The Union victory proves to be the definitive turning point in Federals taking control of the Valley from the Confederates. Soon, Robert E. Lee‘s army, confined to the trenches around Petersburg and deprived of the food crops in the fertile Shenandoah Valley, will find themselves in dire hunger and be forced to take desperate measures to survive.
While physical hunger is a growing problem, many Southern Baptists are also concerned about spiritual hunger among the soldiers of the Confederacy.
Today a Southern Baptist soldier in the 43rd N. C. Regiment writes a letter from his regiment’s camp near Starsburg, Virginia, addressing the spiritual needs of his fellow troops and lamenting the unwillingness of North Carolina Baptist pastors to leave their pulpits for service among in the army camps.
Dear Bro. Hufham:–Having been a soldier nearly three years and having had some experience as a minister of the gospel, I am prepared to understand and appreciate the spiritual wants of the soldiers; and I wish to say a few things in their behalf.
In the first place, I would call attention of our friends at home to the necessity of sending religious newspapers to the army in large quantities. I think I may say without boasting that most of the patriotism and valor of the country are in the army. This will be readily conceded. But the soldiers, as a class, are as intelligent as they are brave and patriotic. Many of them at home have good libraries and were reading men. It was a part of their daily avocations to study such works as increased their knowledge of God’s word and promoted personal piety. I need not say we are deprived of this privilege here. A Bible or Testament and a religious newspaper occasionally constitute our libraries. If we had more books we could not carry them, as we can hardly get transportation for a change of clothes on a long march. To many this will appear to be a small matter; but if they could once visit the camp with a package of tracts or a bundle of newspapers, they would soon learn how much mistaken they had been. These newspapers serve to relieve the tedium of the soldier’s life by filling his idle moments which would otherwise hang so heavily on his hands; keep alive in his heart the sense of personal accountability, which he is so strongly tempted to lose amid the dangers and trials incident to his position; and cheer and soothe his spirits like letters from home. We do not get the Recorder in sufficient quantities. Will not the friends of the paper and of the soldiers send it to us? They may also do good by increasing the number of copies of the N. C. Advocate and N. C. Presbyterian now sent to us.–We would not ask this but we are not able to subscribe for the paper for ourselves.–From the small pittance of eleven dollars, which we receive monthly, we have nothing to spare. Come now, my friend, what say you? Speak quickly for we are anxious to hear from you.

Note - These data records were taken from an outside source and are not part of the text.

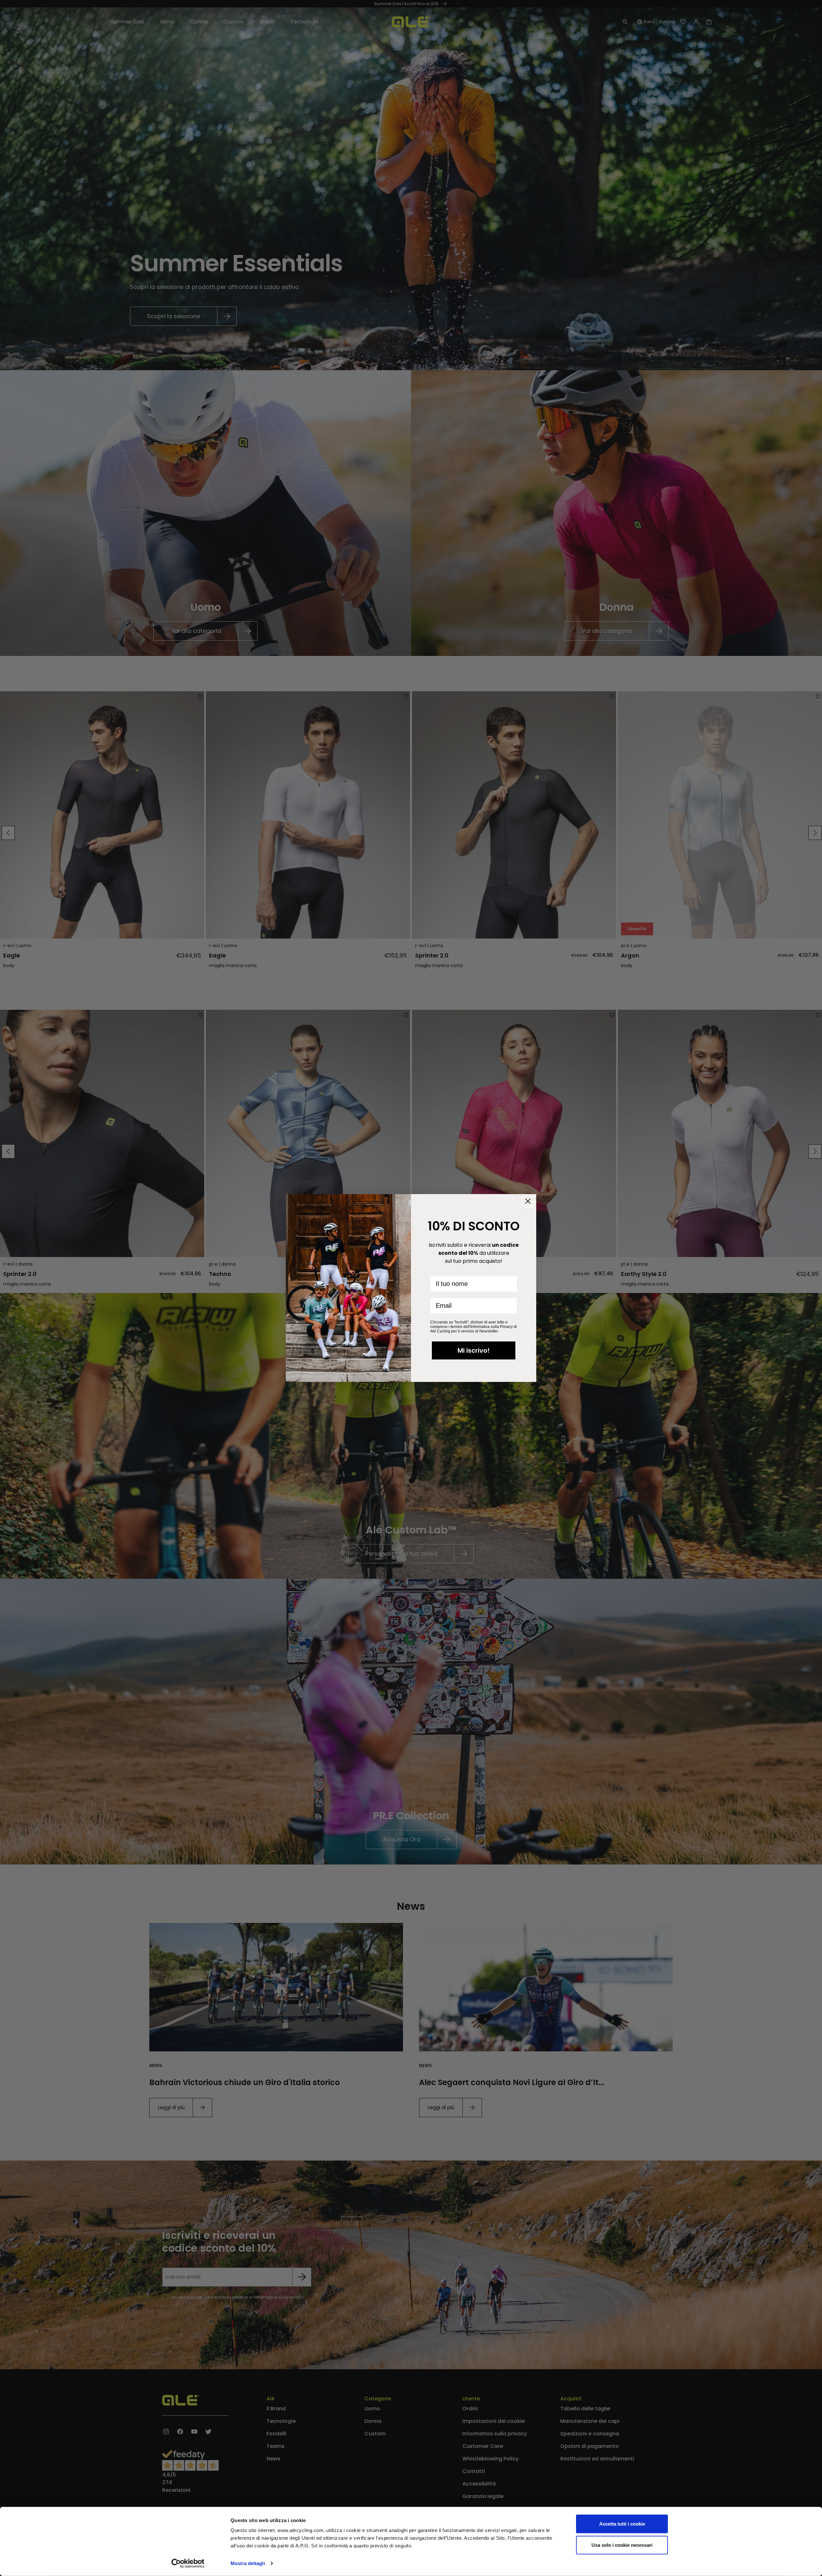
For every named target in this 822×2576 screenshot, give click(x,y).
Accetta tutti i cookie (622, 2524)
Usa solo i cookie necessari (621, 2544)
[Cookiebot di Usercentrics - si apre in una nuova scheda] (188, 2563)
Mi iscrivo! (474, 1350)
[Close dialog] (528, 1201)
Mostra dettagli (248, 2563)
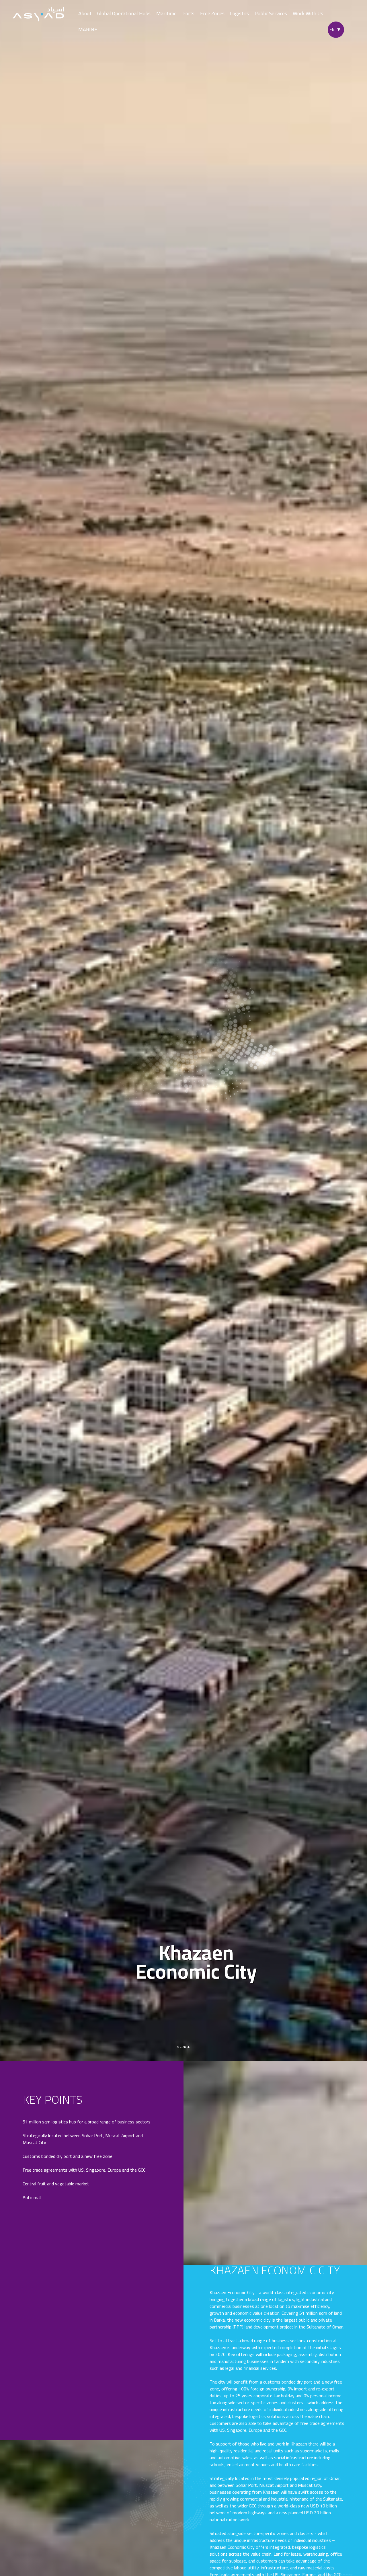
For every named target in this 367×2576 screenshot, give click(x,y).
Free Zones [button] (212, 13)
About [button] (84, 13)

But the soldiers need something else besides religious newspapers. Their souls are in want of the “bread of life.” North Carolina has about seventy regiments in the service; but they are not at all supplied with chaplains. Some have never had a chaplain. This too, when our denominational statistics furnish a list of more than four hundred Baptist ministers in N. C.; and when there are probably as many, or more, of other denominations. How astonishing the fact that every N. C. regiment is not furnished with an efficient chaplain? Have these ministers forgotten the teachings of the prophet, “Son of man, I have made thee a watchman unto the house of Israel; therefore hear the word at my mouth and give them warning from me. When I say unto the wicked, thou shalt truly die; and thou givest him not warning nor speakest to warn the wicked from his wicked way to save his life, the same wicked man shall die in his iniquity; but his blood will I require at thine hand.” O, what an awful responsibility rest on the ministers! Have they lost sight of the injunction of Christ, “Go ye into all the world and preach the gospel to every creature.” How un Christian their conduct! True, the chaplaincy does not offer a large salary; but if the soldier can serve his country for eleven dollars per month, surely the ministers can afford to come and preach to the soldiers for eighty dollars a month. But if this does not support them, they can easily get more by applying to the missionary boards of their respective denominations. Nor can it be said that the minister is not welcome in camp. On the contrary the soldiers crowd around him, like hungry children around their parent, crying for bread, and drink in his words as he unfolds to them the unsearchable riches of Christ. Nowhere else can he have such large congregations. Who will come? What is done must be quickly done; for the soldier is every hour in danger of death.
We are now in the line of battle near Strasburg and the spirit of the troops is as unbroken as at the beginning of the campaign. There has been little preaching in the army this summer; but wherever we have had it, it has been heard with attentive interest. Our chaplain preached twice last Sabbath, and at night give an opportunity for those who desired an interest in the prayers of christians to present themselves. Several came forward. If we could have regular services I do not doubt that a revival of religion would follow.